Build Scalable AI Automation Solutions for Next-Gen Automotive Software
Who We Are
The Quality Assurance team is building next-generation AI-driven solutions that transform how automotive software work products are verified and validated. We design intelligent testing frameworks, AI-powered quality analytics, and automated validation workflows that ensure software artifacts meet the highest quality standards across the development lifecycle.
Our focus is on connecting AI-based testing solutions directly to CI/CD pipelines, enabling continuous, scalable, and data-driven quality assurance. These systems automatically assess work products, detect anomalies, and provide actionable insights to development teams, ensuring faster feedback and higher software reliability.
Your Impact
As a Python DevOps Engineer within the Quality Assurance team, you will architect and scale AI-driven validation solutions that automatically test and assess software work products across automotive programs. You’ll design Python-based frameworks, define automation architecture, and integrate advanced AI-powered verification connected to CI/CD pipelines.
Responsibilities
Key Responsibilities
AI Test Architecture, Development & Integration
Design, develop, and maintain AI automation for automotive projects.
Create and maintain AI automation scalable solutions for automotive projects.
Enable and optimize solutions with a focus on efficiency and execution time, ensuring high stability of results.
Configure and operationalize remote execution environments, including authentication, cluster setup, and performance tuning.
Integrate AI automation solutions into Jenkins and GitHub Actions CI/CD pipelines.
Interact with PL team to bring fully compatible AI automation solutions aligned with CI/CD strategy.
Python Automation & Framework Development
Build robust Python frameworks supporting build/test automation, data collection (PostgreSQL, SQL), orchestration, and continuous verification.
Develop modular libraries, CLI tools and interfaces, internal APIs, and automation logic aligned with CI/CD standards.
Engineering Workflow Automation
Automate integration flows across tools, microservices, internal systems, and external vendors.
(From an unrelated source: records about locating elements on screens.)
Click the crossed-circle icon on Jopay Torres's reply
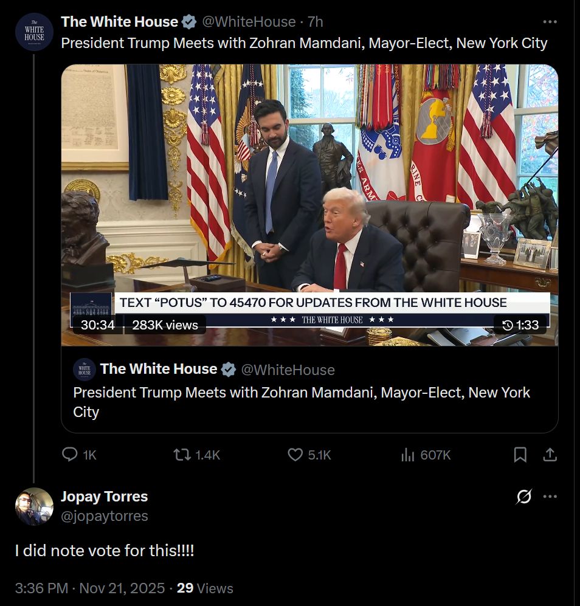The width and height of the screenshot is (580, 606). click(524, 497)
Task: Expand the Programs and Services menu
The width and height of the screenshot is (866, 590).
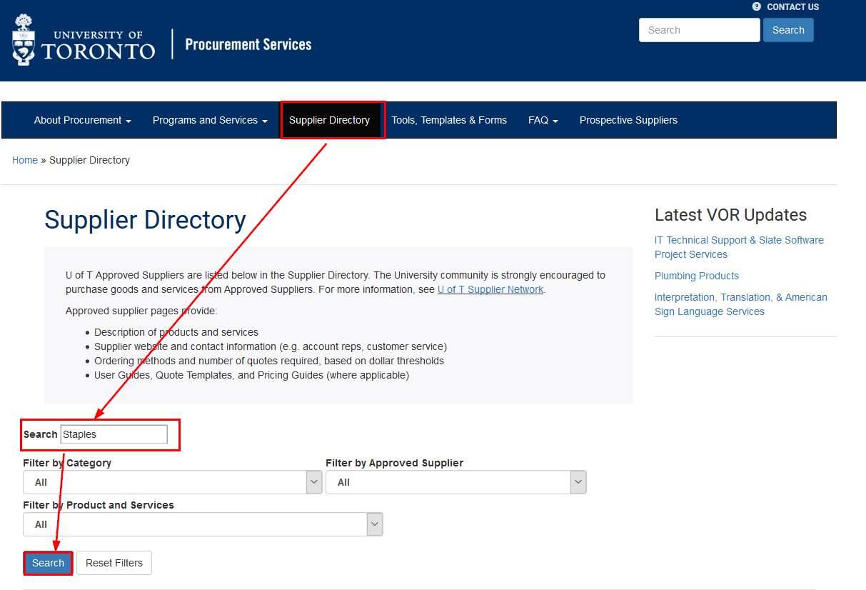Action: pos(209,120)
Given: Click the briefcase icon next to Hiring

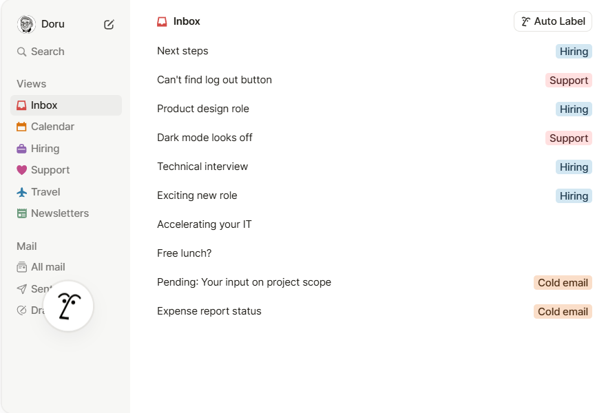Looking at the screenshot, I should [21, 148].
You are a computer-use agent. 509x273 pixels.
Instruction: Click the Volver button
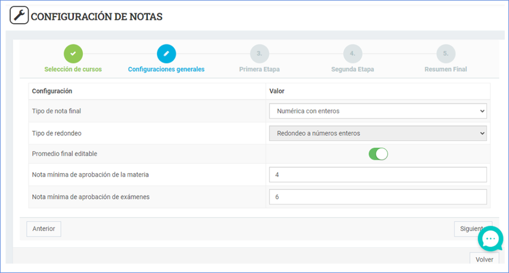click(484, 259)
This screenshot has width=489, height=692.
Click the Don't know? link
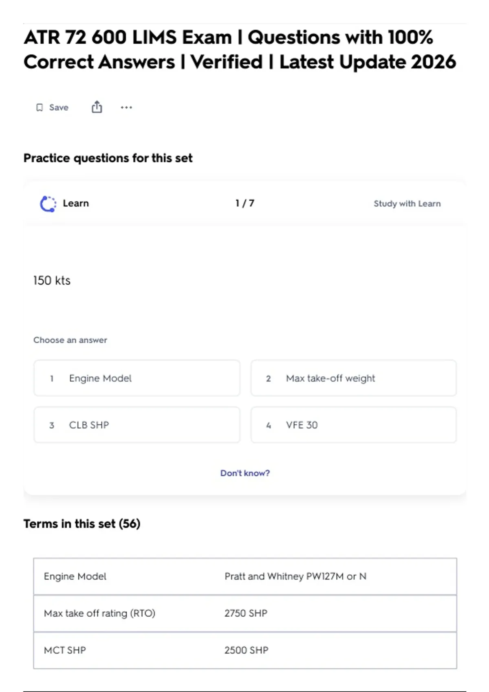pyautogui.click(x=245, y=473)
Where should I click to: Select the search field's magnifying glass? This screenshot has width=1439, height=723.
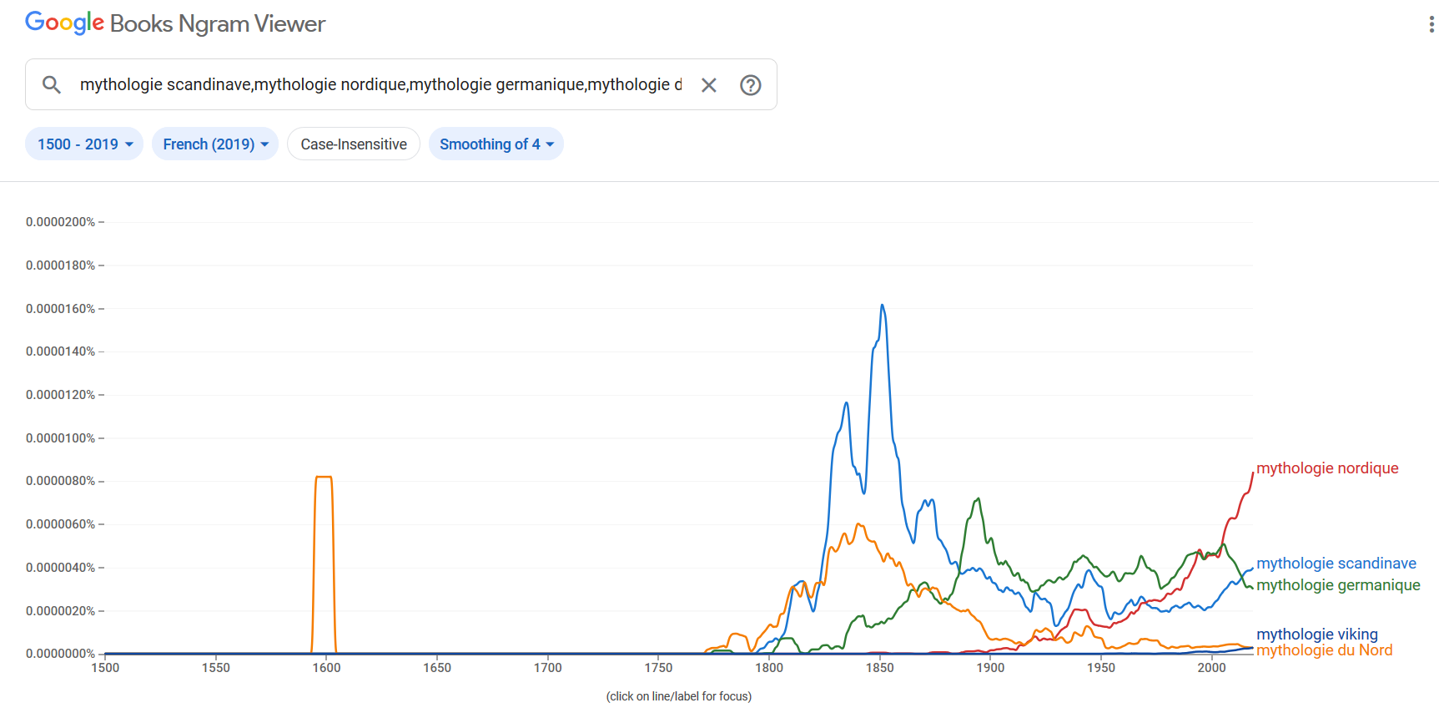[x=51, y=84]
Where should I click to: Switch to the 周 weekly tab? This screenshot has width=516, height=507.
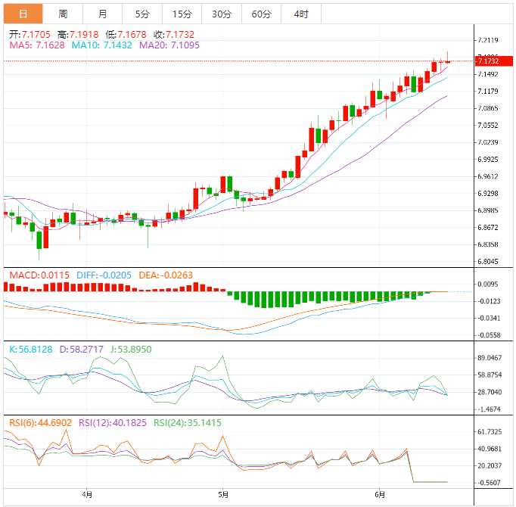(x=63, y=14)
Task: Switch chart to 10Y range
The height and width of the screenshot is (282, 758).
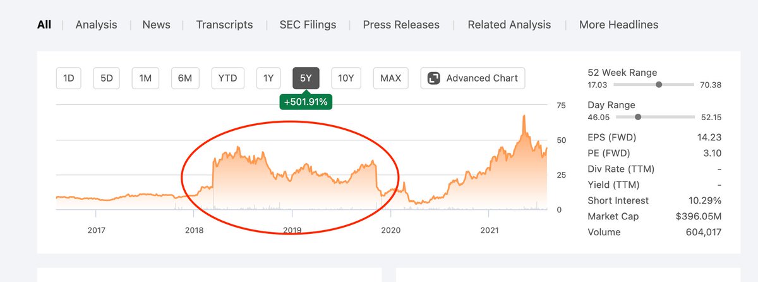Action: click(x=346, y=78)
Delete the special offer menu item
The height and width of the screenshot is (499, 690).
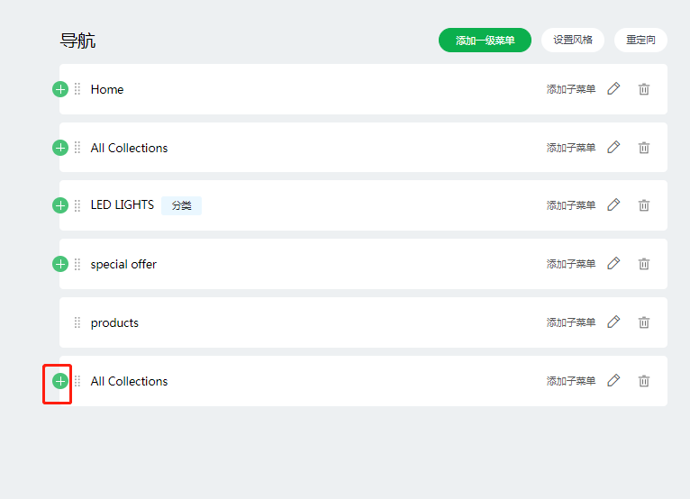pyautogui.click(x=644, y=264)
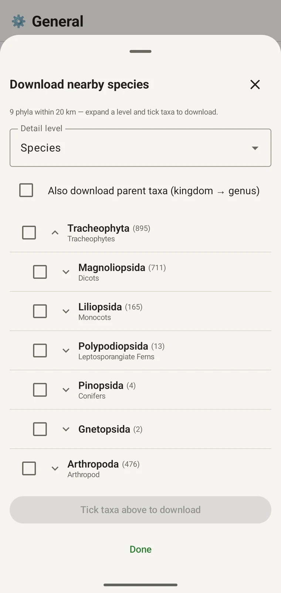Tick the Liliopsida Monocots checkbox
The height and width of the screenshot is (593, 281).
click(x=40, y=311)
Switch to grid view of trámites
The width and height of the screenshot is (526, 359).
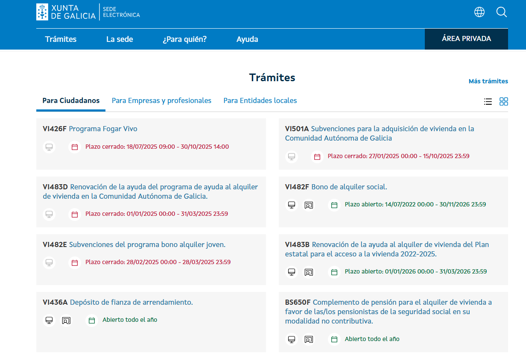pyautogui.click(x=504, y=102)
Improve developer experience by reducing execution time, optimizing caching strategies, and simplifying workflows.
Dashboards, Observability & Reporting
Build dashboards to visualize AI Automation performance, CI/CD metrics, quality indicators, pipeline health, and operational KPIs.
Develop data pipelines to collect, process, and surface telemetry across distributed systems.
Cross-Team Collaboration
Work closely with global software teams, platform architects, and DevOps specialists to align and extend engineering capabilities.
Promote best practices in Python, Bazel, CI/CD, Git workflows, and automation design principles.
Troubleshooting & Continuous Improvement
Diagnose failures, pipeline bottlenecks, misconfigurations, caching issues, and integration conflicts.
Continuously explore improvements such as parallel execution, rule optimization, pipeline refactoring, and new DevOps tools.